* [Activity]:
From the first line to the last, restate the data word for word.

* [Listed records]:
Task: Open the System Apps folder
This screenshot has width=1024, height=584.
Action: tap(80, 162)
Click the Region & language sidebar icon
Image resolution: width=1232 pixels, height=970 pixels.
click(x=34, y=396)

* [Solved exercise]:
Task: Open the System Apps folder
This screenshot has width=1024, height=584.
Action: tap(80, 162)
Click the Region & language sidebar icon
Image resolution: width=1232 pixels, height=970 pixels.
click(x=34, y=396)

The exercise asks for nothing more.